Dell to shut Austin plant, review finance business
By Philipp Gollner
SAN FRANCISCO (Reuters) - Dell Inc said on Monday it would close its Austin, Texas desktop computer plant with 900 workers, as part of a plan to cut expenses by $3 billion annually in 3 years' time.
The world's second-largest maker of personal computers also said it was reviewing "ownership alternatives" for its financing business, which extends credit to customers buying Dell products.
Dell bought out the remaining stake of the financing business in December from CIT Group Inc, which has been hit hard by the turmoil in the credit markets and may be forced to sell itself.
The announcement came ahead of Dell's first analyst meeting in 3 years this week. Wall Street has been calling on Dell, which ranks behind Hewlett-Packard Co in the PC market, to cut costs more aggressively as profit margins have fallen.

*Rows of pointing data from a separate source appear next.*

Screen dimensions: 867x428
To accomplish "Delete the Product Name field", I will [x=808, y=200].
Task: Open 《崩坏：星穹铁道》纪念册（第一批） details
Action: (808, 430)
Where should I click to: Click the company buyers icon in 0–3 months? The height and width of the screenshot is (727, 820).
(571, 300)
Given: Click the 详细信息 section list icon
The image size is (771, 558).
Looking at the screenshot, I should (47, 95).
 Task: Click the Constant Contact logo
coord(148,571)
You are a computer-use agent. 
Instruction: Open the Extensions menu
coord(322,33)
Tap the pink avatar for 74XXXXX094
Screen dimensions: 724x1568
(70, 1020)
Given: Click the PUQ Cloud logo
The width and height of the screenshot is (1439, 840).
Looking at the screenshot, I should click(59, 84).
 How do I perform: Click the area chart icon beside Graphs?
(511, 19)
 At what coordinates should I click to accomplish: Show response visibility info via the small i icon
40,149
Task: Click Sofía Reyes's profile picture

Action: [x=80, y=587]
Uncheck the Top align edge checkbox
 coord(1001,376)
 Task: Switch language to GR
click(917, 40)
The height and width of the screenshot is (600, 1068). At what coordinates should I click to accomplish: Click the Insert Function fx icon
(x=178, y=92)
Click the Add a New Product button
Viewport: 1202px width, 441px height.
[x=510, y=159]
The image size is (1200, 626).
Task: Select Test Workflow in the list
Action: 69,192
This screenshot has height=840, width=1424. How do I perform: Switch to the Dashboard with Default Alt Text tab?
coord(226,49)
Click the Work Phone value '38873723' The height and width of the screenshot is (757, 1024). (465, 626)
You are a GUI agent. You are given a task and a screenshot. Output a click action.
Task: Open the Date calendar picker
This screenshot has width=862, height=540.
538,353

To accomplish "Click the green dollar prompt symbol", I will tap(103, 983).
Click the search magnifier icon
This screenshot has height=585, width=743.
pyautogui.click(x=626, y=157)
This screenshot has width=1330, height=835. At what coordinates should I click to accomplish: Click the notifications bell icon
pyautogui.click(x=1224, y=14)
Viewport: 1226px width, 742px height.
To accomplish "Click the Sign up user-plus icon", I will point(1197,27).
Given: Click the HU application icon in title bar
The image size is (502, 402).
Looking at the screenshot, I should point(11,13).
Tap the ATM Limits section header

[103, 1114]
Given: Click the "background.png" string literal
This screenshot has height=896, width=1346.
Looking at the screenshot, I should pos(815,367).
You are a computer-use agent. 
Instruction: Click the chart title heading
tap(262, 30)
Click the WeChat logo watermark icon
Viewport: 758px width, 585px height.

"If you think about the computer industry, it is going through a shift to mobility," said Brent Bracelin, an analyst at Pacific Crest Securities, referring to laptop PCs.
"Most mobility products are being built in Asia, so having excess capacity in the U.S. doesn't make a lot of sense. It's a smart move," said the analyst who has an "outperform" rating on Dell. "They're going to be talking about cost-cutting initiatives" at the analyst meeting.
The plant-related job cuts are part of Dell's previously announced plan to eliminate about 8,800 jobs, or about 10 percent of the work force. Dell's headquarters are in Round Rock, Texas, just north of Austin, the state capital.
The company said it had already eliminated 3,200 of the targeted jobs. The Austin jobs will be eliminated in phases and production will continue through Dell's fiscal fourth quarter, Dell spokesman Jess Blackburn said.
As for Dell Financial Services, Blackburn said the strategic review was unrelated to CIT's problems and that Dell may end up keeping the unit.
The review should be completed by Dell's fiscal third quarter, the company added.
Dell also said it would reduce costs in design, manufacturing and logistics, materials and operating expenses. It declined to give details of the planned cuts in those areas.
Shares of Dell slipped 1.3 percent in extended trading following the announcement, after closing up 1.6 percent at $19.92 on Nasdaq.